W3C home > Mailing lists > Public > public-html@w3.org > October 2009

Re: HTML5 Issue 11 (encoding detection): I18N WG response...

From: Henri Sivonen <hsivonen@iki.fi>
Date: Mon, 12 Oct 2009 10:42:47 +0300
Cc: Ian Hickson <ian@hixie.ch>, Larry Masinter <masinter@adobe.com>, Leif Halvard Silli <xn--mlform-iua@xn--mlform-iua.no>, "Martin J. Dürst" <duerst@it.aoyama.ac.jp>, "Phillips, Addison" <addison@amazon.com>, Andrew Cunningham <andrewc@vicnet.net.au>, Richard Ishida <ishida@w3.org>, "public-html@w3.org" <public-html@w3.org>, "public-i18n-core@w3.org" <public-i18n-core@w3.org>
Message-Id: <B83EAF8F-F167-4C2E-8618-93823B6084BA@iki.fi>
To: Mark Davis ☕ <mark@macchiato.com>
On Oct 12, 2009, at 07:14, Mark Davis ☕ wrote:

> 	• Test if the bytes are valid UTF-8. If they are, return return  
> that encoding, with the confidence tentative, and abort these steps.
> 		• [include note about UTF-8 patterns, maybe reworded a bit.]
> 	• The user agent may attempt to autodetect the character encoding  
> [include rest of #5]

So you are suggesting making UTF-8 autodetect mandatory while leaving  
the rest of chardet optional?

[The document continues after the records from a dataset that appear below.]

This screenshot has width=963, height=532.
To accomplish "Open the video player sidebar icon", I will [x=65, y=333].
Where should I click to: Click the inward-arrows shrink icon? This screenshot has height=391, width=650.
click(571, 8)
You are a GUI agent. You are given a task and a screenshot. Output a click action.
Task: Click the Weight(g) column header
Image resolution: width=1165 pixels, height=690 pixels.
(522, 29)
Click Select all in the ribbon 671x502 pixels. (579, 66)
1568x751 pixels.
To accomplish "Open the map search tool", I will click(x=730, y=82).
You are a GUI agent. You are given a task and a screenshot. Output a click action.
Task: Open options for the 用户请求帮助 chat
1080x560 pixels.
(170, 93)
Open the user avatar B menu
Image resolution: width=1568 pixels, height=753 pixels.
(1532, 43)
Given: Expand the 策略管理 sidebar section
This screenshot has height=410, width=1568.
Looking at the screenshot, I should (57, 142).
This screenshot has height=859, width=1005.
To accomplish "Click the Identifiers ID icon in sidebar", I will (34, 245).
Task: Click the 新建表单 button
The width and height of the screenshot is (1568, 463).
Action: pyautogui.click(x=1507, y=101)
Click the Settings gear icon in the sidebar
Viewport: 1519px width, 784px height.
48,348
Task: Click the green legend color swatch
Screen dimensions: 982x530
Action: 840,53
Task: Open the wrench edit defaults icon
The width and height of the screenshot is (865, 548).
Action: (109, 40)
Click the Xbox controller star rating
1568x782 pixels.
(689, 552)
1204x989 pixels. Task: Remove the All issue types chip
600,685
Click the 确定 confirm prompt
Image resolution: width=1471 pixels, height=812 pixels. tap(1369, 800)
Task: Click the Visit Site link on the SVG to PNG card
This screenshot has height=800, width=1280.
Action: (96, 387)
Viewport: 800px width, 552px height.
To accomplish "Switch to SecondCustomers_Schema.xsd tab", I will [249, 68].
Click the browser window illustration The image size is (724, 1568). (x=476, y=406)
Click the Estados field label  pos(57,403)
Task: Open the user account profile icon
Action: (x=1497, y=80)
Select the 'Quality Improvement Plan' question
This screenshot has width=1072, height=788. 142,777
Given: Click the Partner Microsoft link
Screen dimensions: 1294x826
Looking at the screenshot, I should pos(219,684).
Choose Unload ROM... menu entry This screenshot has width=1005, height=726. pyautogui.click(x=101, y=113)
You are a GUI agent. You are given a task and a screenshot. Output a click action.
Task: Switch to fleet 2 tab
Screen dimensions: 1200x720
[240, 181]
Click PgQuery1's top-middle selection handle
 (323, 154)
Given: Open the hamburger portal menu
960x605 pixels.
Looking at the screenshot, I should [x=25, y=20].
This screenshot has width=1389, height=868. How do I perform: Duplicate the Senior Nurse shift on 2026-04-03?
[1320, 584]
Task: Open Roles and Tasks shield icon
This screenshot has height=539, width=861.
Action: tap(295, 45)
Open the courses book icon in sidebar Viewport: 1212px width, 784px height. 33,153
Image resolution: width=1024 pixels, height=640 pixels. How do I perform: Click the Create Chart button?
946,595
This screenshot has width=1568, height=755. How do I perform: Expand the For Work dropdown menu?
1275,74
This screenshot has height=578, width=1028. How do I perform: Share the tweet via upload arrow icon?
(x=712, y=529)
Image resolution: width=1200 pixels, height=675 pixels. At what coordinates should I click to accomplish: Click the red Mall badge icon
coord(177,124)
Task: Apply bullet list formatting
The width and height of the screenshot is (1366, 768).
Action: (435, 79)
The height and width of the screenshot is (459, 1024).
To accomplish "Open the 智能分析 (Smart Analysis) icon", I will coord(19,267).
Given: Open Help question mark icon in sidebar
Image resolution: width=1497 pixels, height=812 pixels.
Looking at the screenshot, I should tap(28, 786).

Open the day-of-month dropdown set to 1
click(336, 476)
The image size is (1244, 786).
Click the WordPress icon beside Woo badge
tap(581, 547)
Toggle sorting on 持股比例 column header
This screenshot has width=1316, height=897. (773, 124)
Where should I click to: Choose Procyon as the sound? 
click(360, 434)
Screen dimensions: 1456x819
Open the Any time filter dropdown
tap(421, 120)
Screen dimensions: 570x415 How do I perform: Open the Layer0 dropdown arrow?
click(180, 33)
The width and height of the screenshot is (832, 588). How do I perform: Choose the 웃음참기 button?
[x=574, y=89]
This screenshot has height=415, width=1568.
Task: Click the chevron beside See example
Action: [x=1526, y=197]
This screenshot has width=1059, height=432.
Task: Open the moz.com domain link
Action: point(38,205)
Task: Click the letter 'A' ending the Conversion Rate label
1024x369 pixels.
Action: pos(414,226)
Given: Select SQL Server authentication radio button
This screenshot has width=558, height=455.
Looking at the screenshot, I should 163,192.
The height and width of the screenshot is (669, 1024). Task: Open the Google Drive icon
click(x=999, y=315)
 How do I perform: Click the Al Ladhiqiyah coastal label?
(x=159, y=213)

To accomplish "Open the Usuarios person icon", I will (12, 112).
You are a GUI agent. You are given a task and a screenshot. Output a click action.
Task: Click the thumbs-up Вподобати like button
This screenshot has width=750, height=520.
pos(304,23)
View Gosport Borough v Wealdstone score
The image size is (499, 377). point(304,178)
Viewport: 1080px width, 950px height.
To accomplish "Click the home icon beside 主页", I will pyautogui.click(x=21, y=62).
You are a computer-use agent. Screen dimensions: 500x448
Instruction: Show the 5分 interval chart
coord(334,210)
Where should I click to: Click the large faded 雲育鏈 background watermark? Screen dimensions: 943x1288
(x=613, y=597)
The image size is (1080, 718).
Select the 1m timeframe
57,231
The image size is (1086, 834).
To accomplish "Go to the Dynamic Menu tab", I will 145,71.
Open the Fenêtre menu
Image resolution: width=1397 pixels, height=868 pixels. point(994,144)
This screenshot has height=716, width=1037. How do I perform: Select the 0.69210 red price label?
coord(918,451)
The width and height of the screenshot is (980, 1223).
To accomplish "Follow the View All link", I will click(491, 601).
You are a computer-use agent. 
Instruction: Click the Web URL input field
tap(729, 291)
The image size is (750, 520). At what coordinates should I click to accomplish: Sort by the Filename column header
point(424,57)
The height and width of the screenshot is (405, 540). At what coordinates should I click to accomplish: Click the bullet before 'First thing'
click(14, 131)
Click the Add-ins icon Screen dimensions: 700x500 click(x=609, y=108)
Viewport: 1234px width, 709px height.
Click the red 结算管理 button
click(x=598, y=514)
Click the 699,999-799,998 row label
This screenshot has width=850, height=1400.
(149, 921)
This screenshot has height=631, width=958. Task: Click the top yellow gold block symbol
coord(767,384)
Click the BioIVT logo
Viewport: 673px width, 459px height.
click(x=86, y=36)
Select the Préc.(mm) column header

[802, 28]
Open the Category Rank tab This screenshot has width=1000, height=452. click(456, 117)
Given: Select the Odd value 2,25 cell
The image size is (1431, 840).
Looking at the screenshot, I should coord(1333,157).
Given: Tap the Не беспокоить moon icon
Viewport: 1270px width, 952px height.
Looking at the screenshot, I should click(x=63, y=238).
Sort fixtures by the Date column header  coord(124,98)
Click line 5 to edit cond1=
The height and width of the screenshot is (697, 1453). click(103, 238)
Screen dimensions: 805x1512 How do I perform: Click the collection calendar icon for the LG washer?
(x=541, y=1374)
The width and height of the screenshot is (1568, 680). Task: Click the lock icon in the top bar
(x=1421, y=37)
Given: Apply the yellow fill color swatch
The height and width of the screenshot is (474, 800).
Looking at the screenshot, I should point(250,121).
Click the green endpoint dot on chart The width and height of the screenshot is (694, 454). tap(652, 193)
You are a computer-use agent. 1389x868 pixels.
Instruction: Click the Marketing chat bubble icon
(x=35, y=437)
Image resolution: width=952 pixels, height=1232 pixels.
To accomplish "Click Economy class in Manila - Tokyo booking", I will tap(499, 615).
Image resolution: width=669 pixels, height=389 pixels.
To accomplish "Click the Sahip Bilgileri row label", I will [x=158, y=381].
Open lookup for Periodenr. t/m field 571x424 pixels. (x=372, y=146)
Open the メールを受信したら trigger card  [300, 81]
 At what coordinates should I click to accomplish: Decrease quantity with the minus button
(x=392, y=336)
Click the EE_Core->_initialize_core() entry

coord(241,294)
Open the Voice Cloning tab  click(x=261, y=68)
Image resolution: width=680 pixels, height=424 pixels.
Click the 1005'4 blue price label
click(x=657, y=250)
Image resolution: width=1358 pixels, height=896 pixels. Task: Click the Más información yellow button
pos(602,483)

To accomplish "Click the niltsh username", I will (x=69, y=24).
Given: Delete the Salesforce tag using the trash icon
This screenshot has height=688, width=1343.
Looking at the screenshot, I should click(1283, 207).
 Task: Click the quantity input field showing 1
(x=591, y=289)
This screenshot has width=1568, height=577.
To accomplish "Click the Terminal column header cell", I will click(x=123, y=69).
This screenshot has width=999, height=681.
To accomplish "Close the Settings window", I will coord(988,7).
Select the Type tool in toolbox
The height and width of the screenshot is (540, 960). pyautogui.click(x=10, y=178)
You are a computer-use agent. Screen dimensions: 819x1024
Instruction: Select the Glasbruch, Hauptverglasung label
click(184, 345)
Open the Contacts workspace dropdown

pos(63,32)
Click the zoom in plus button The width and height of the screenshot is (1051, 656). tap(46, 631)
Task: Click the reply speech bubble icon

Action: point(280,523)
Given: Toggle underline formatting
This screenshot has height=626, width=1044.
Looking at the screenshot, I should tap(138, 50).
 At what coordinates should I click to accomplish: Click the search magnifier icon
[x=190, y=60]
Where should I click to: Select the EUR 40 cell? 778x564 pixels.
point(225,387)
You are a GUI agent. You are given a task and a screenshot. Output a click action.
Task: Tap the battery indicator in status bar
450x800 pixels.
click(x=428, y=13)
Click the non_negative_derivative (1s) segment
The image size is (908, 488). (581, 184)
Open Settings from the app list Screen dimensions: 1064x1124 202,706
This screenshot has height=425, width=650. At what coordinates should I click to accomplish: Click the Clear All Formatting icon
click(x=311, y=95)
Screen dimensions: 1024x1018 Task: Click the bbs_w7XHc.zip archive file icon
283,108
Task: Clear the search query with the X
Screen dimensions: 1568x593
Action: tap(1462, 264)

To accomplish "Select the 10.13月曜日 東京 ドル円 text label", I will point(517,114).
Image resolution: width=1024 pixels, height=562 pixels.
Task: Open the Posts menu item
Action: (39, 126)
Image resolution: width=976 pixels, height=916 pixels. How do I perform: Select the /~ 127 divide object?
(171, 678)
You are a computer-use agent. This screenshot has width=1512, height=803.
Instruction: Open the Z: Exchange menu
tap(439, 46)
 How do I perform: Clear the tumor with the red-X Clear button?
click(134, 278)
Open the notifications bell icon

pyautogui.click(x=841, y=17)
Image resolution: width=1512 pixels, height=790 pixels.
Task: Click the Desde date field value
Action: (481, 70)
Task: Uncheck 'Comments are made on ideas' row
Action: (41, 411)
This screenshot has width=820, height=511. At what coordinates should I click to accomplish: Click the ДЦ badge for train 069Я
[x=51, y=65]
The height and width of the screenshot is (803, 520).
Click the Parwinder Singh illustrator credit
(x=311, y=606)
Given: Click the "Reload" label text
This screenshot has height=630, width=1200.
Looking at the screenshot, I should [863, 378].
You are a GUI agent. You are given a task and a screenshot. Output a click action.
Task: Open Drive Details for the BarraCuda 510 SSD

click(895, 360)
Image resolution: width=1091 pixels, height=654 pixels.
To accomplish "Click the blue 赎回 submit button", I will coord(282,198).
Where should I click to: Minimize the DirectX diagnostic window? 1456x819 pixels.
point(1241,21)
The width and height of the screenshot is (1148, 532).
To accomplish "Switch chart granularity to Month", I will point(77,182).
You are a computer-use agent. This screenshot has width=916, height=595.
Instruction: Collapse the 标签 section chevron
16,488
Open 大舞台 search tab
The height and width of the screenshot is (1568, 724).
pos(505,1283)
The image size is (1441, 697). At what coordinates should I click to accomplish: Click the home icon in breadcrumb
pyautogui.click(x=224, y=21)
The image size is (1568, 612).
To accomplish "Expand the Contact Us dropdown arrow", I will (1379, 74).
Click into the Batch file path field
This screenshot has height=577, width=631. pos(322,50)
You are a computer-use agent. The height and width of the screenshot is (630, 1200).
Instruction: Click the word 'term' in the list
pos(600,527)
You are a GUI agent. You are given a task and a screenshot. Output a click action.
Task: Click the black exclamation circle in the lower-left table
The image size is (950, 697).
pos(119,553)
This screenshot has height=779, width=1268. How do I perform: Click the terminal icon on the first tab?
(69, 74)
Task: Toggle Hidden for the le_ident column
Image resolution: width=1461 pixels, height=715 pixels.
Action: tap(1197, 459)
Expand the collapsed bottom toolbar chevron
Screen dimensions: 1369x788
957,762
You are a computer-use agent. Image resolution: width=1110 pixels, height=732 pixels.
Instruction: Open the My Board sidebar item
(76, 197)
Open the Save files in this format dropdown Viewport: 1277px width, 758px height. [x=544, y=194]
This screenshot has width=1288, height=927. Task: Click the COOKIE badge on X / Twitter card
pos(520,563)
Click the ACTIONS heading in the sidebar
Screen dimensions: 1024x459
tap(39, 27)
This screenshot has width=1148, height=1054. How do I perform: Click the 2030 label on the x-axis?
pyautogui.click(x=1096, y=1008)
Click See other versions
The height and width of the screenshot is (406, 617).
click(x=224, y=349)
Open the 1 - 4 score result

Does any one of the 5 top browsers do  

> 	• Otherwise, return an implementation-defined or user-specified  
> default character encoding, with the confidence tentative. Due to  
> its widespread use as a default in legacy content, windows-1252 is  
> recommended as a default in the absences of other information.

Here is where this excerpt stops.